Please pull out every line of the listing below that contains the string "axis", matching its case exactly.
++++++++
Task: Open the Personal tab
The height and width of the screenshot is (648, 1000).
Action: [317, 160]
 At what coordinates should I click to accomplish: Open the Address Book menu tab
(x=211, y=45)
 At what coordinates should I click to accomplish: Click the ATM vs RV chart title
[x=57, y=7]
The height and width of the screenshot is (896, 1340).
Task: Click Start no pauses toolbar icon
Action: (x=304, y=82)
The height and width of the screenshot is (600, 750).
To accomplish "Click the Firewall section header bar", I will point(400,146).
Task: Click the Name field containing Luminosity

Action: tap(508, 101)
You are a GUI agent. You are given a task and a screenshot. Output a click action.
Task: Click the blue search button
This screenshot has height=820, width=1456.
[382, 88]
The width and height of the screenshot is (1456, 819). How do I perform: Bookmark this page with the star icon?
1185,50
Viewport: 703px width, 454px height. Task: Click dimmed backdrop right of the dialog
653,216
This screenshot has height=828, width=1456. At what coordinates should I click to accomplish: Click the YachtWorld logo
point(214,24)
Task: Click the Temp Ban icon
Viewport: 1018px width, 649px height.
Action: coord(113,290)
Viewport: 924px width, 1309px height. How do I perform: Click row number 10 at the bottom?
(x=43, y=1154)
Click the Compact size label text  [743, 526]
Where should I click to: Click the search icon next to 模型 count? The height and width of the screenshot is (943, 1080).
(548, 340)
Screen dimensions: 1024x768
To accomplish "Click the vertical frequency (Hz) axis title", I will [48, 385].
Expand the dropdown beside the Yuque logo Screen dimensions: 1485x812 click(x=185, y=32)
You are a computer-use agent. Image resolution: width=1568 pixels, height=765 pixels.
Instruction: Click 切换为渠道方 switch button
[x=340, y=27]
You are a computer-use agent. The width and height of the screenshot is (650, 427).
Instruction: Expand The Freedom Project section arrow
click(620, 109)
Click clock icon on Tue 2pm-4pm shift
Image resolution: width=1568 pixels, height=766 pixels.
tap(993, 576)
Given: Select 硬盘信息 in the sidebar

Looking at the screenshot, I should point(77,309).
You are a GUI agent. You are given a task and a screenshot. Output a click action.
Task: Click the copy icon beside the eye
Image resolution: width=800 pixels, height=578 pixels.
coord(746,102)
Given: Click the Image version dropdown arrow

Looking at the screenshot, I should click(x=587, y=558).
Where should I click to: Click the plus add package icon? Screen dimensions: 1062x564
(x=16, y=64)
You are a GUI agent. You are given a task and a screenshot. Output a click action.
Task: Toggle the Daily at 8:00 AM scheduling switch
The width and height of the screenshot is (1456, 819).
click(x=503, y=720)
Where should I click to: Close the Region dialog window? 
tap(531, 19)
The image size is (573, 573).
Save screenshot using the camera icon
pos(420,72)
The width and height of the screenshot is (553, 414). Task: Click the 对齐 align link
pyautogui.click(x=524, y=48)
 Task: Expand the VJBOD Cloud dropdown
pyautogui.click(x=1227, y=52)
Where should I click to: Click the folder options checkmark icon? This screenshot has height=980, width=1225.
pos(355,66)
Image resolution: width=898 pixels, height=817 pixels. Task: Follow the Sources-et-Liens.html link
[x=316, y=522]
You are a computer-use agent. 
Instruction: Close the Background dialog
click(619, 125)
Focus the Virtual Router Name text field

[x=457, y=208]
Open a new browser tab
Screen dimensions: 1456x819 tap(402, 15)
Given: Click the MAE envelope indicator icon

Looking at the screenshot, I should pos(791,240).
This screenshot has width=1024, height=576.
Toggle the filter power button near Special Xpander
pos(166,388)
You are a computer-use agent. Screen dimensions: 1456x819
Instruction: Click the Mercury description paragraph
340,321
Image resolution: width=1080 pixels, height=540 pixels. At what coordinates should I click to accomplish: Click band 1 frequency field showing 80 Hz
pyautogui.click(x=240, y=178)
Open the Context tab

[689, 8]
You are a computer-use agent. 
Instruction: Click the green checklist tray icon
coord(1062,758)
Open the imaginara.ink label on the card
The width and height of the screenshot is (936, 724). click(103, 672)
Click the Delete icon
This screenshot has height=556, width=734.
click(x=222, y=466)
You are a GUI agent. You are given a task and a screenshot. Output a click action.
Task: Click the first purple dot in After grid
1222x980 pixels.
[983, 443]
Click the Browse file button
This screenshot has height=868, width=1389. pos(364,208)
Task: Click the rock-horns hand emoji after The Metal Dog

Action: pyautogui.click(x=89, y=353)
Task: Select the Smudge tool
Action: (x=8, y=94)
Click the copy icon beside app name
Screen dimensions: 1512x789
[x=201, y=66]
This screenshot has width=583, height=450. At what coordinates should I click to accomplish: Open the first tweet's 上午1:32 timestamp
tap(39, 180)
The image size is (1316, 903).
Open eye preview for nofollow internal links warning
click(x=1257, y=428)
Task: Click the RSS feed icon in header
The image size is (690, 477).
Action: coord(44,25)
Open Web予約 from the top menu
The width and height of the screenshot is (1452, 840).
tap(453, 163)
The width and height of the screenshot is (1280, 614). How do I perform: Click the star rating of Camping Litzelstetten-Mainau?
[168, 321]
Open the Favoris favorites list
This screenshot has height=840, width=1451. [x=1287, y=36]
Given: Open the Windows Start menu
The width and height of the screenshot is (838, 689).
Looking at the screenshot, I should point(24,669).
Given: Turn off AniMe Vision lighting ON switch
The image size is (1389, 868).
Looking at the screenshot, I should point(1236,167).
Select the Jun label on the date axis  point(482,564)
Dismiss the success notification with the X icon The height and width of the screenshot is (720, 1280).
++++++++
Written solution:
To accomplish "Click the vertical frequency (Hz) axis title", I will [48, 385].
Select the Jun label on the date axis  point(482,564)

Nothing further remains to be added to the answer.